Within the material below, transcribe exactly the lines from the one holding "Screen dimensions: 1200x806" through the one holding "Viewport: 1216px width, 980px height.", keeping both ends and skipping the rest.

****

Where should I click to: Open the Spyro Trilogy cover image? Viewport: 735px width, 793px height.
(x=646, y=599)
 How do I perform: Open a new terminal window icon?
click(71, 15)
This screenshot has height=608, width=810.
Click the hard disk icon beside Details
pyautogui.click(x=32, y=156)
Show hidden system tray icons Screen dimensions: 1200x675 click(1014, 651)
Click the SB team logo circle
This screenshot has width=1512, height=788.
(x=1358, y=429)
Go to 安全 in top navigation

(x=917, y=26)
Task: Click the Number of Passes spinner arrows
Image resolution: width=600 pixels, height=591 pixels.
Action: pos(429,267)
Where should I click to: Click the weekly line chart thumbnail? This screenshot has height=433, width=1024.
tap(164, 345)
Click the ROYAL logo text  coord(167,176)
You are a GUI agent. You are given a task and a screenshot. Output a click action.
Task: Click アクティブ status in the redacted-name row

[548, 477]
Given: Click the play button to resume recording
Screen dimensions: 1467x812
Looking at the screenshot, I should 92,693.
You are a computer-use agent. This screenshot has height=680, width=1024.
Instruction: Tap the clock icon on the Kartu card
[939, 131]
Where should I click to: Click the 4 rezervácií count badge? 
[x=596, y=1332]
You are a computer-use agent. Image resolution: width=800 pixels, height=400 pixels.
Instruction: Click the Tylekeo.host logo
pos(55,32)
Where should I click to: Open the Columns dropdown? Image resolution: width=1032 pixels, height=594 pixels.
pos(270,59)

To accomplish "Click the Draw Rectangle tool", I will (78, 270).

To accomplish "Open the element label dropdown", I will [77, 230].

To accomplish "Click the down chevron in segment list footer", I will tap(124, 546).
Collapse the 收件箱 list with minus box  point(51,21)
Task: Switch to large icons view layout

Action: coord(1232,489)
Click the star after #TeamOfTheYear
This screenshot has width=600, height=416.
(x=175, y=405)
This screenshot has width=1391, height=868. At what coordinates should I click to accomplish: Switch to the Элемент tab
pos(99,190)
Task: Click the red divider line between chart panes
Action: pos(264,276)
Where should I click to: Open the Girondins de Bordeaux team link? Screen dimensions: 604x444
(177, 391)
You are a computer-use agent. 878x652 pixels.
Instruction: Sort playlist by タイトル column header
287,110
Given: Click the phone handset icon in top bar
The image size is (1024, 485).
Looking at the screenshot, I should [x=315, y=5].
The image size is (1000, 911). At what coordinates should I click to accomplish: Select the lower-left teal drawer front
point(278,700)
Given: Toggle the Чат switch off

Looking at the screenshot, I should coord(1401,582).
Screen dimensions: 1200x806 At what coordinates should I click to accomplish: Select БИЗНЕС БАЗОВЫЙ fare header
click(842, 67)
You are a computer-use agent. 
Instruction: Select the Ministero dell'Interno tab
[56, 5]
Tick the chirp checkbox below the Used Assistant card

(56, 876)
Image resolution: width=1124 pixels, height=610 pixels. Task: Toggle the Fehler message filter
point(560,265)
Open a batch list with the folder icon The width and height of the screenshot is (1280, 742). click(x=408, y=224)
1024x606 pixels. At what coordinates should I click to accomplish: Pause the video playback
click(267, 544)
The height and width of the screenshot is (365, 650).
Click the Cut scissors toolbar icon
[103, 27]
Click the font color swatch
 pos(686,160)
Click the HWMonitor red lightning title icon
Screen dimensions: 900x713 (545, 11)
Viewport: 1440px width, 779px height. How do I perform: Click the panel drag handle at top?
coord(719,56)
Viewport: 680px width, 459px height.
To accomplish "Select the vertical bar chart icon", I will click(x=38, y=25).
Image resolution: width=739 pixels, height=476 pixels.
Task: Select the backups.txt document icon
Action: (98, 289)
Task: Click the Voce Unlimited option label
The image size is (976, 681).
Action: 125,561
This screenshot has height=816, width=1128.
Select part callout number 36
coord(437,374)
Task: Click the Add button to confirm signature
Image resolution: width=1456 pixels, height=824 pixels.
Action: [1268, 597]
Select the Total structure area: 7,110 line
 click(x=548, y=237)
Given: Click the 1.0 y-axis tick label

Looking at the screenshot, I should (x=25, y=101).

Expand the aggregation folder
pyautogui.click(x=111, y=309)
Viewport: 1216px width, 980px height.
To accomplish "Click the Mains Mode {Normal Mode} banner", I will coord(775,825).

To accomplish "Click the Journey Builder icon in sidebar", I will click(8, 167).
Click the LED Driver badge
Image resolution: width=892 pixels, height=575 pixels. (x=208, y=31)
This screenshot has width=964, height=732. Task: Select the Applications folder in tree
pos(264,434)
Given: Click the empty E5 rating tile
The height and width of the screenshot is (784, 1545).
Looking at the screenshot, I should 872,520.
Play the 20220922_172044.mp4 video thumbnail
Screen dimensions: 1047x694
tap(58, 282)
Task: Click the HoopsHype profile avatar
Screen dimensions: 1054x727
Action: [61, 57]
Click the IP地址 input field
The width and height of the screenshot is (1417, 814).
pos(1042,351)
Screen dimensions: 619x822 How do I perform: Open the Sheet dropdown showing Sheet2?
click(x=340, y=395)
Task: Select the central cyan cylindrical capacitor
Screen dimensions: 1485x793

****

* _YOUR SOLUTION_
Screen dimensions: 1200x806 At what coordinates should I click to accomplish: Select БИЗНЕС БАЗОВЫЙ fare header
click(842, 67)
You are a computer-use agent. 
Instruction: Select the Ministero dell'Interno tab
[56, 5]
Tick the chirp checkbox below the Used Assistant card

(56, 876)
Image resolution: width=1124 pixels, height=610 pixels. Task: Toggle the Fehler message filter
point(560,265)
Open a batch list with the folder icon The width and height of the screenshot is (1280, 742). click(x=408, y=224)
1024x606 pixels. At what coordinates should I click to accomplish: Pause the video playback
click(267, 544)
The height and width of the screenshot is (365, 650).
Click the Cut scissors toolbar icon
[103, 27]
Click the font color swatch
 pos(686,160)
Click the HWMonitor red lightning title icon
Screen dimensions: 900x713 (545, 11)
Viewport: 1440px width, 779px height. How do I perform: Click the panel drag handle at top?
coord(719,56)
Viewport: 680px width, 459px height.
To accomplish "Select the vertical bar chart icon", I will click(x=38, y=25).
Image resolution: width=739 pixels, height=476 pixels.
Task: Select the backups.txt document icon
Action: (98, 289)
Task: Click the Voce Unlimited option label
The image size is (976, 681).
Action: 125,561
This screenshot has height=816, width=1128.
Select part callout number 36
coord(437,374)
Task: Click the Add button to confirm signature
Image resolution: width=1456 pixels, height=824 pixels.
Action: [1268, 597]
Select the Total structure area: 7,110 line
 click(x=548, y=237)
Given: Click the 1.0 y-axis tick label

Looking at the screenshot, I should (x=25, y=101).

Expand the aggregation folder
pyautogui.click(x=111, y=309)
Viewport: 1216px width, 980px height.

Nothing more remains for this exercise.